4 years ago

Structural characterization of the NAP; the major adhesion complex of the human pathogen Mycoplasma genitalium

Structural characterization of the NAP; the major adhesion complex of the human pathogen Mycoplasma genitalium
Ignacio Fita, Jaime Martín-Benito, Luis Gonzalez-Gonzalez, Margot P. Scheffer, Achilleas S. Frangakis, Jaume Piñol, Enrique Querol, Mercè Ratera, Anja Seybert, José M. Valpuesta, Michael Kunz
Mycoplasma genitalium, the causative agent of non-gonococcal urethritis and pelvic inflammatory disease in humans, is a small eubacterium that lacks a peptidoglycan cell wall. On the surface of its plasma membrane is the major surface adhesion complex, known as NAP that is essential for adhesion and gliding motility of the organism.
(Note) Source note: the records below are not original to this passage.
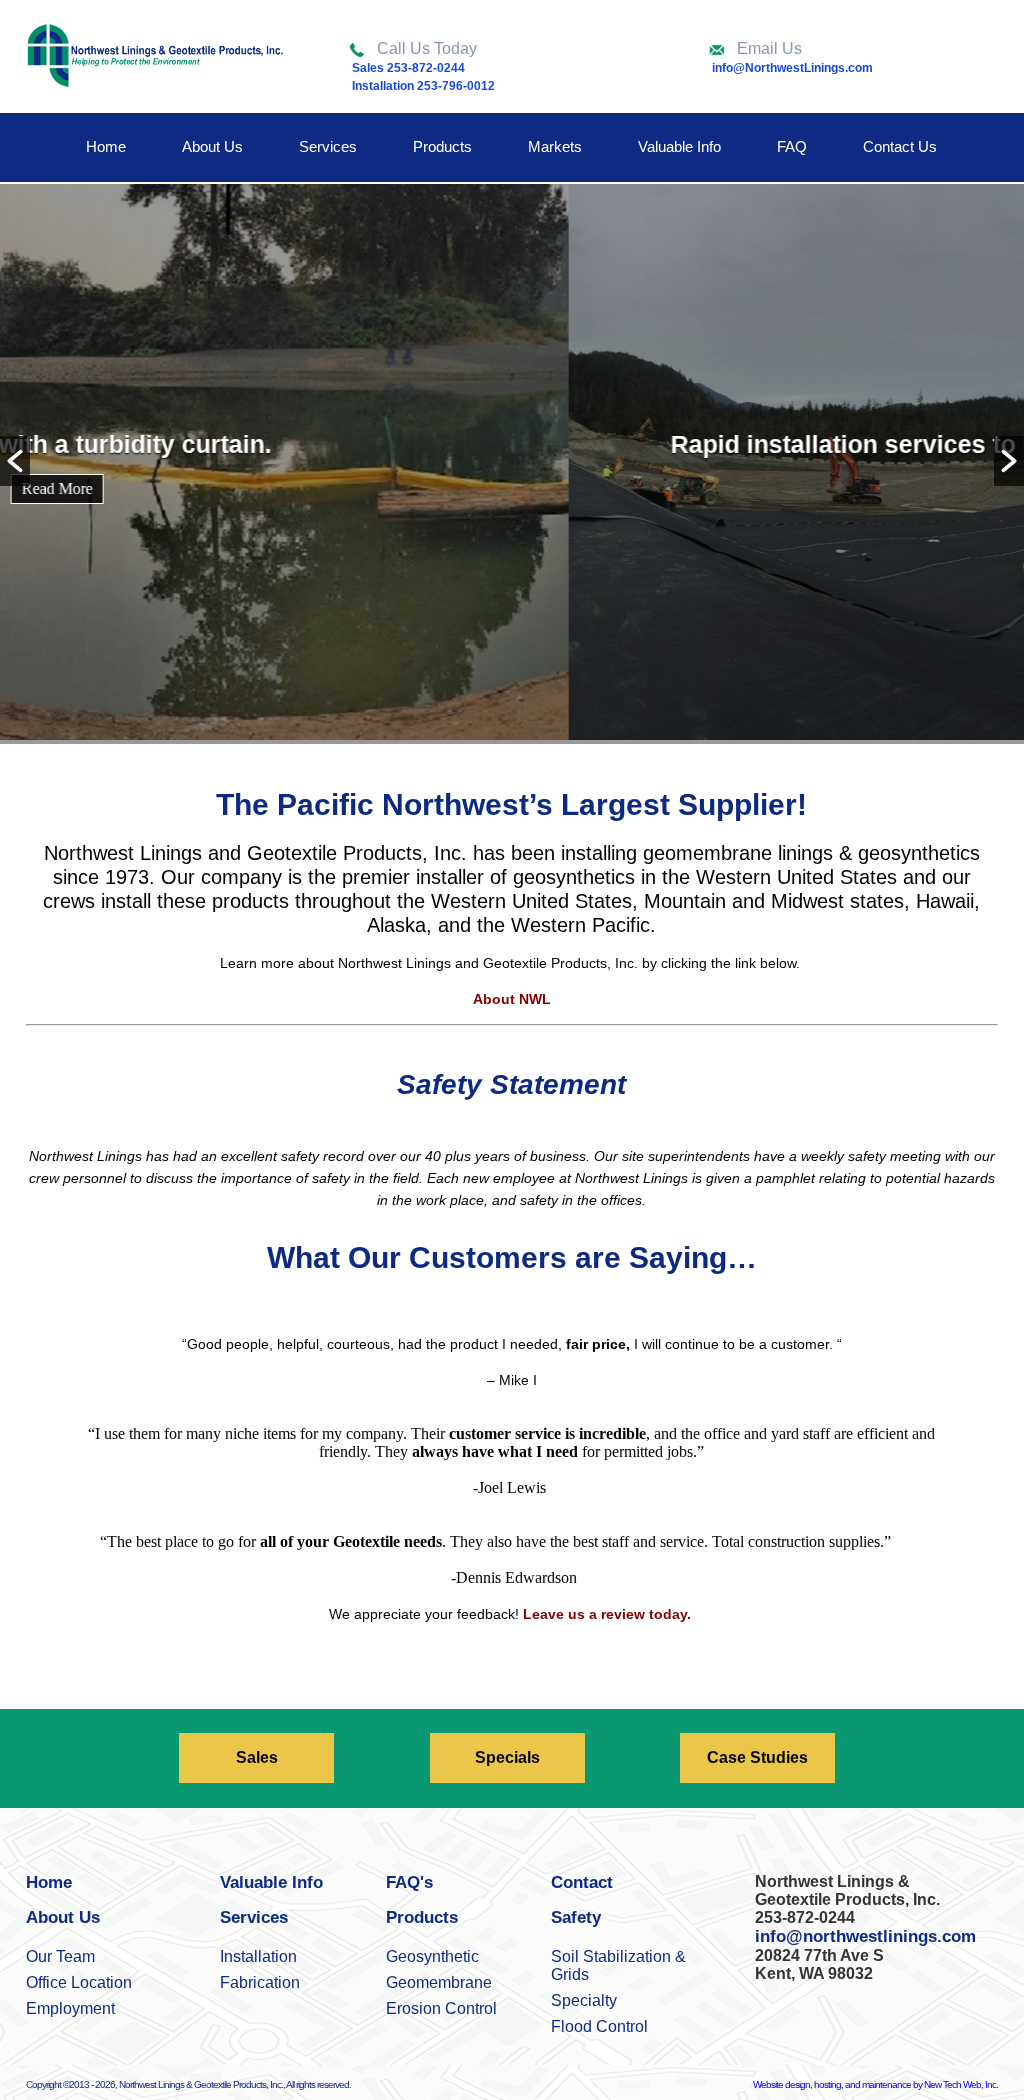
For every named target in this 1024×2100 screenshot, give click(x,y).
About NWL (512, 999)
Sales (257, 1757)
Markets (555, 146)
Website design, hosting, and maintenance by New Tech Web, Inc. (875, 2084)
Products (442, 146)
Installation (258, 1956)
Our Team (60, 1956)
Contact (582, 1882)
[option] (512, 464)
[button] (15, 461)
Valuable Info (679, 146)
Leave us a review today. (609, 1614)
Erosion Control (441, 2008)
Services (328, 146)
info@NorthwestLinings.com (792, 68)
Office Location (79, 1982)
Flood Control (599, 2026)
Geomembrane (439, 1982)
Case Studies (757, 1757)
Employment (70, 2008)
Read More (512, 488)
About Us (212, 146)
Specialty (584, 2000)
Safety (576, 1917)
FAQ (792, 146)
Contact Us (900, 146)
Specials (507, 1757)
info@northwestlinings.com (865, 1936)
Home (106, 146)
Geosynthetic (432, 1956)
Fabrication (260, 1982)
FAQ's (409, 1882)
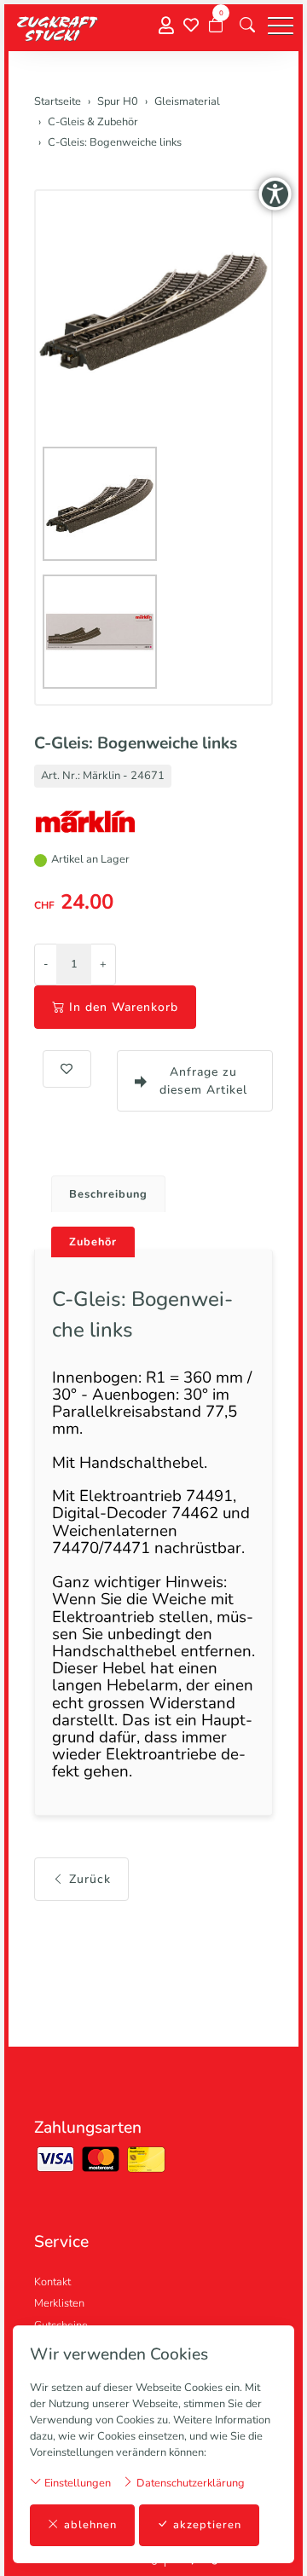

Here, we have performed cryo-electron tomography of intact cells and detergent permeabilized M. genitalium cell aggregates, providing sub-tomogram averages of free and cell-attached NAPs respectively, revealing a tetrameric complex with two-fold rotational (C2) symmetry. Each NAP has two pairs of globular lobes (named α and β lobes), arranged as a dimer of heterodimers with each lobe connected by a stalk to the cell membrane. The β lobes are larger than the α lobes by 20%. Classification of NAPs showed that the complex can tilt with respect to the cell membrane. A protein complex containing exclusively the proteins P140 and P110, was purified from M. genitalium and was structurally characterized by negative-stain single particle EM reconstruction. The close structural similarity found between intact NAPs and the isolated P140/P110 complexes, shows that dimers of P140/P110 heterodimers are the only components of the extracellular region of intact NAPs in M. genitalium. Isosurface representation of an intact Mycoplasma genitalium cell showing the three-dimensional distribution of the surface adhesion complexes, NAPs (blue), on the surface of the plasma membrane (light grey), with an inset showing the sub-tomogram average.